Plant breeders cannot currently offer cereal growers a ‘silver bullet’ when it comes to overcoming the challenge of septoria resistance in cereal crops, according to Nicholas Bird from KWS.
He was speaking at today’s Teagasc Septoria Conference in Dunboyne Castle, Co. Meath.
“The best we can offer is partial septoria resistance, the level of which depends on the parent plants used in a specific breeding programme. But nature tends to level matters off.
Putting a focus on septoria resistance at one level may have a negative impact on traits such as yield potential.
Bird said that septoria is one of 50 traits considered within a cereal plant breeding programme.

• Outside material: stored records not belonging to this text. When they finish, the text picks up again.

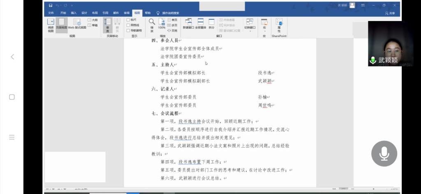This screenshot has width=421, height=194.
Task: Click the Save icon in title bar
Action: [x=51, y=5]
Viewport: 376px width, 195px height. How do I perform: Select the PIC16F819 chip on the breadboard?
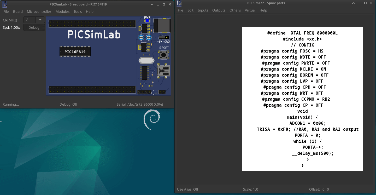point(75,51)
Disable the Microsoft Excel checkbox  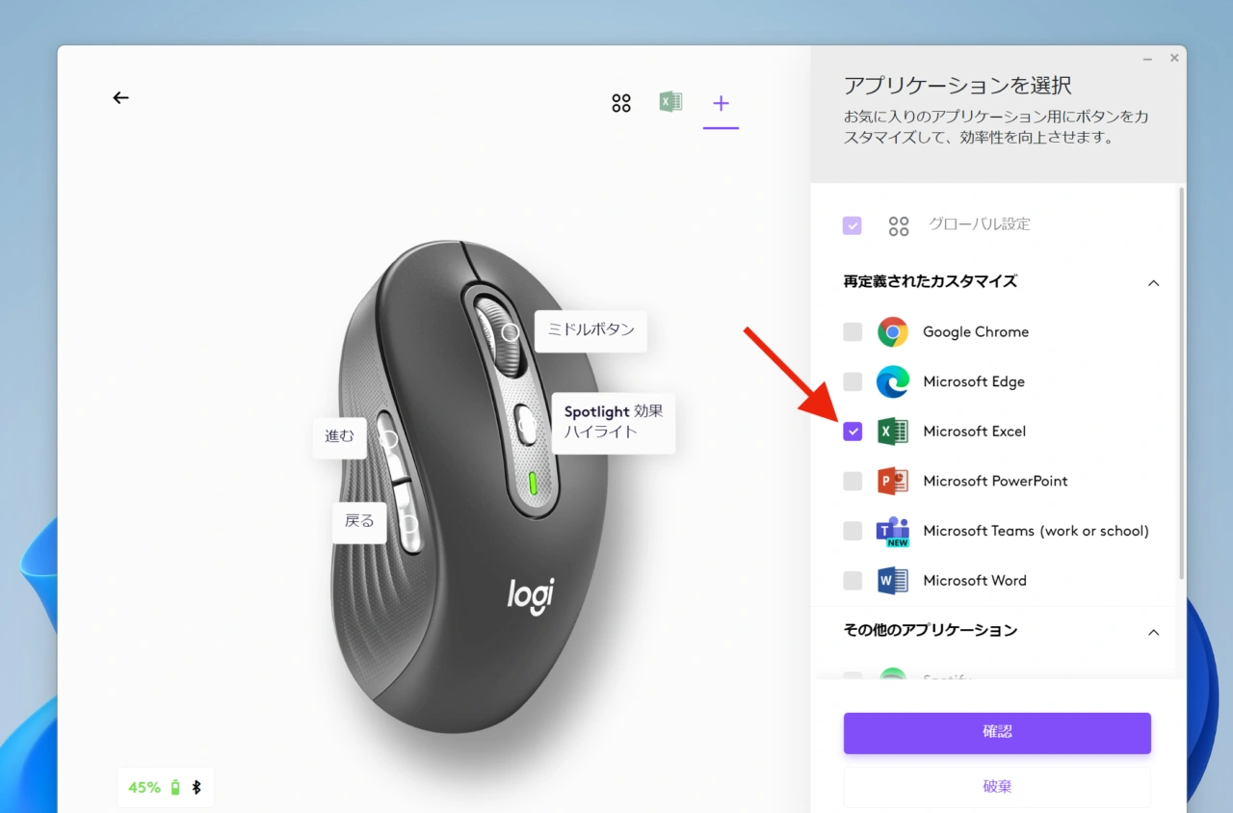coord(852,432)
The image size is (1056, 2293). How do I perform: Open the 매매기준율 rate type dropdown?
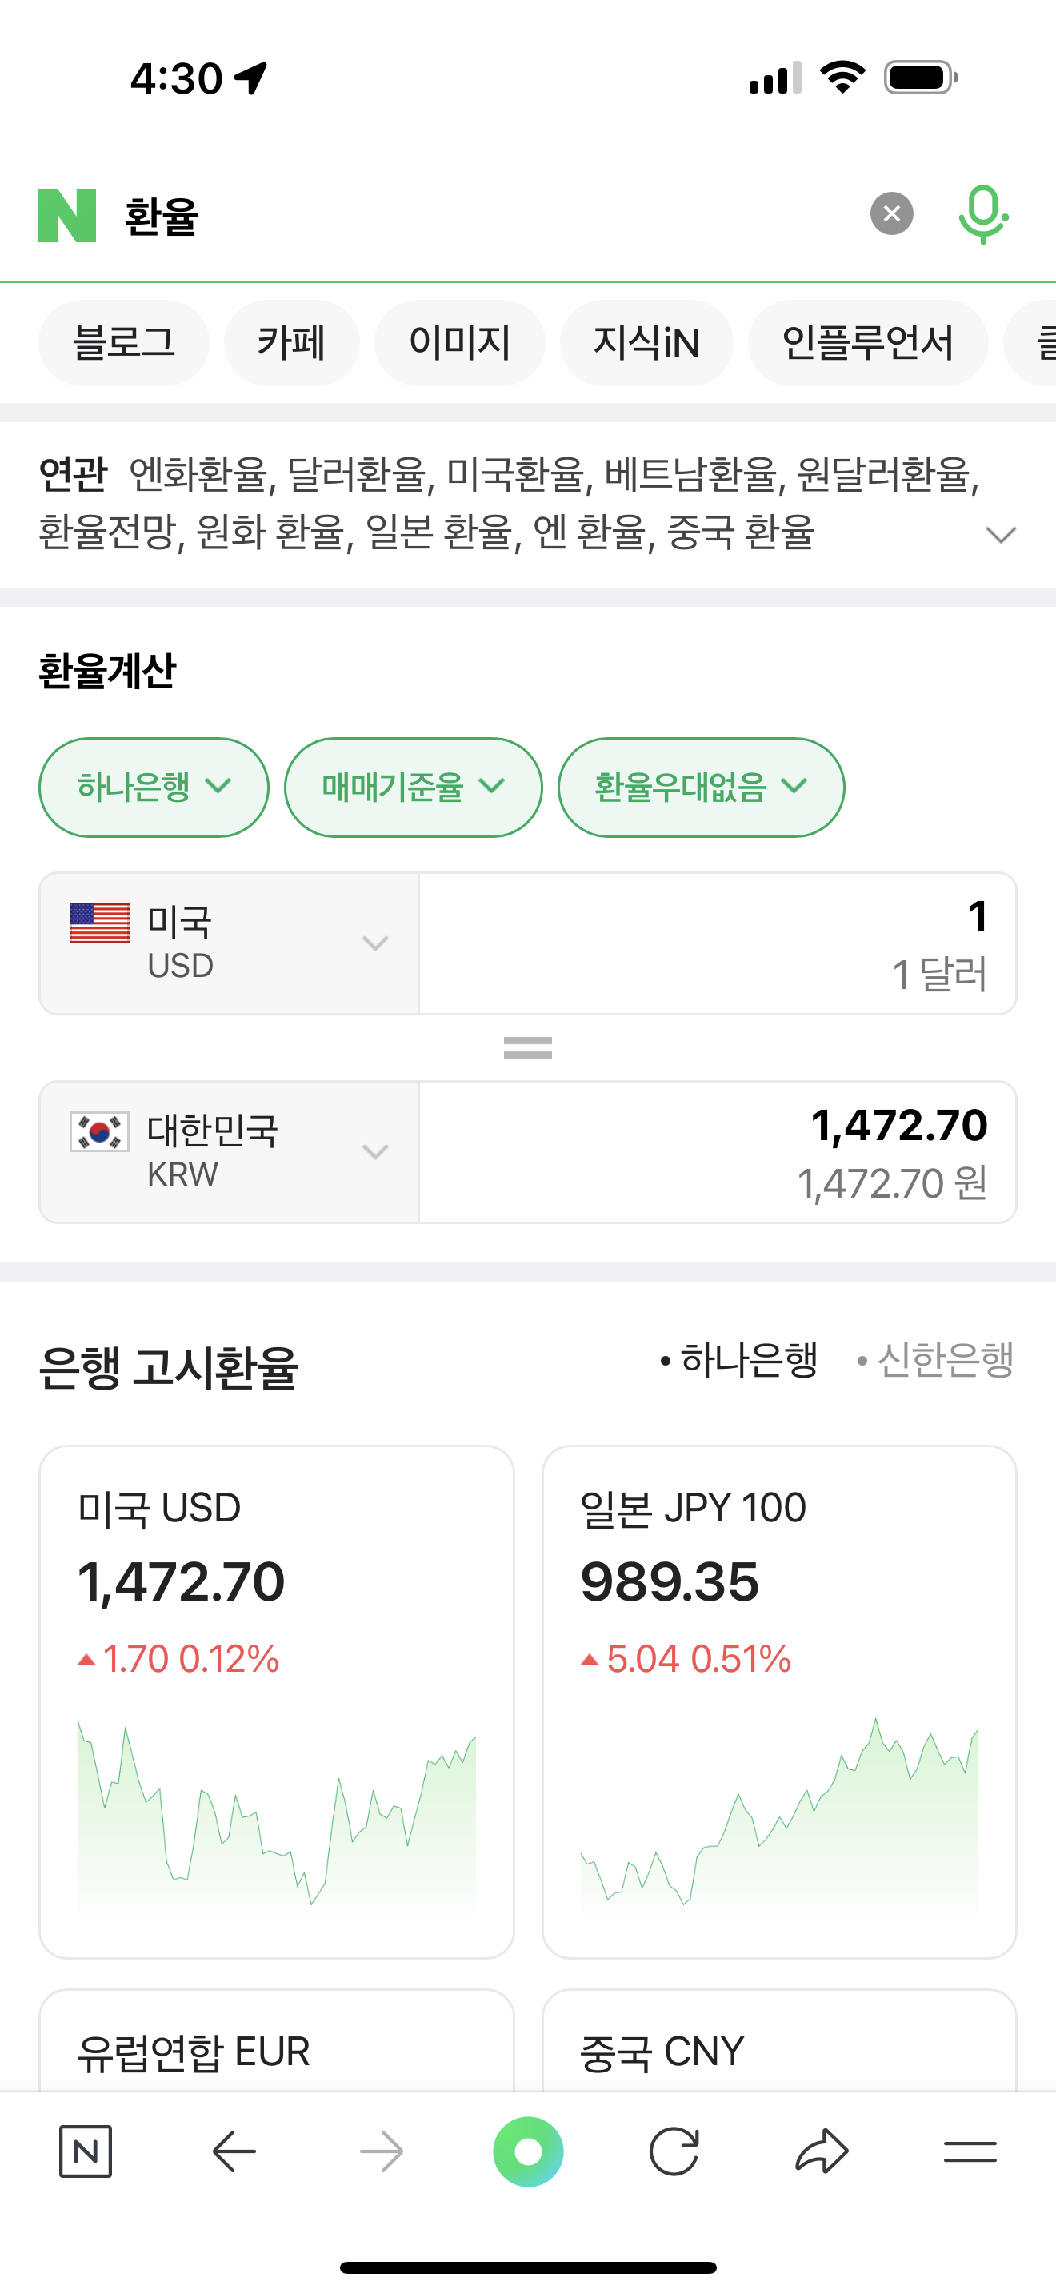[413, 787]
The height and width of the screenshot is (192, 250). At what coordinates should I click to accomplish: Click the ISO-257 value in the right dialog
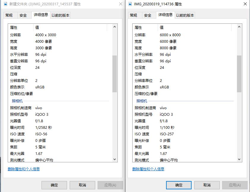click(166, 134)
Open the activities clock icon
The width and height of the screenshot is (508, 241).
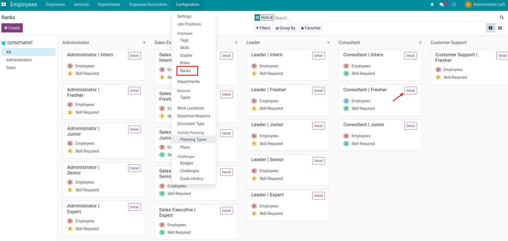coord(454,4)
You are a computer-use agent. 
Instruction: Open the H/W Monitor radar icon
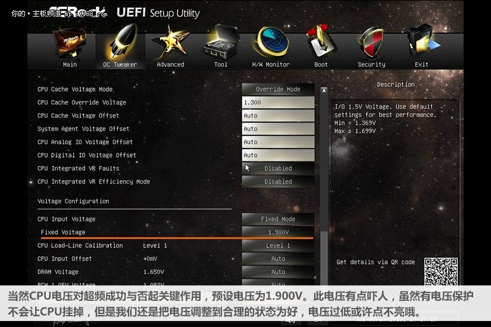click(x=271, y=43)
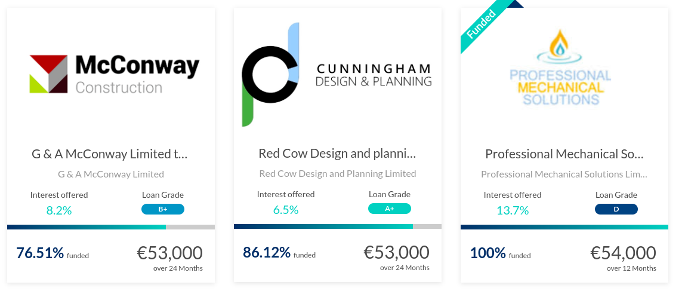This screenshot has height=291, width=688.
Task: Click the 8.2% interest offered value
Action: point(59,210)
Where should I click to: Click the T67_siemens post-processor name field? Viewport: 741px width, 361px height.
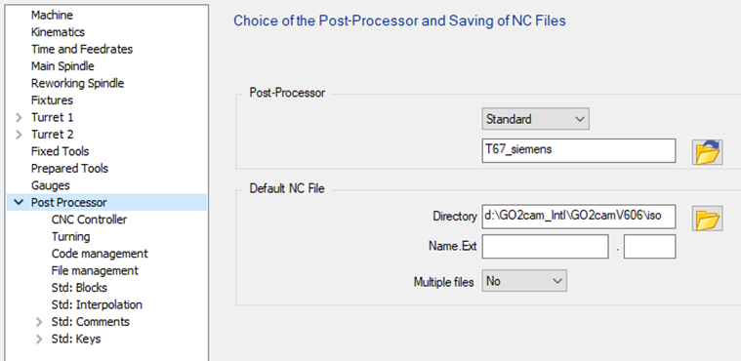click(578, 150)
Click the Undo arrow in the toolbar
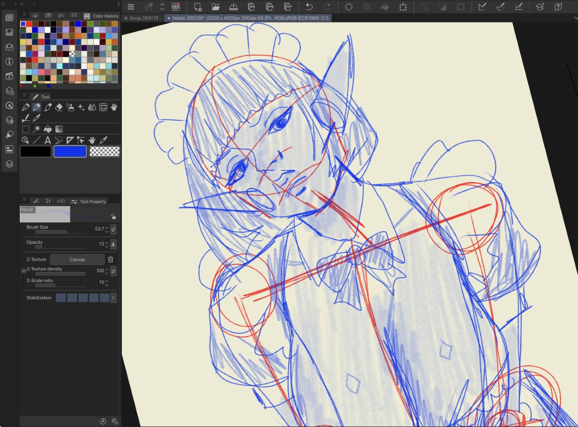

“Cost is another factor that comes into play, when assessing which aspects of overall performance should be emphasised within a new wheat or barley variety.
“It takes 14 years to take a plant breeding programme through from the initial cross, until the time when a new variety is brought to market.”
Bird said that the major gene STB6 is the one that has delivered the highest levels of inherent resistance to septoria amongst cereal crops grown under field conditions.
“But it is too impractical and costly to screen specifically for genetic resistance to septoria. So this leaves breeders with the option of combining the partial resistance inherent in their crossing programmes, thereby selecting new combinations of existing resistance levels.”
Looking to the future Bird said that plant breeders may come up new cereal varieties that have an inherent resistance.
“Many wild varieties of wheat are totally resistant to the disease,” he said.
“Work ongoing at the University of Nottingham is centred on the crossing of these feral strains with cultivated varieties. But it will probably take quite a number of years before this work can bring a commercially sustainable, septoria-resistant variety to the market.
“This work is being carried out using traditional plant breeding techniques. So the issue of GM does not come into play.”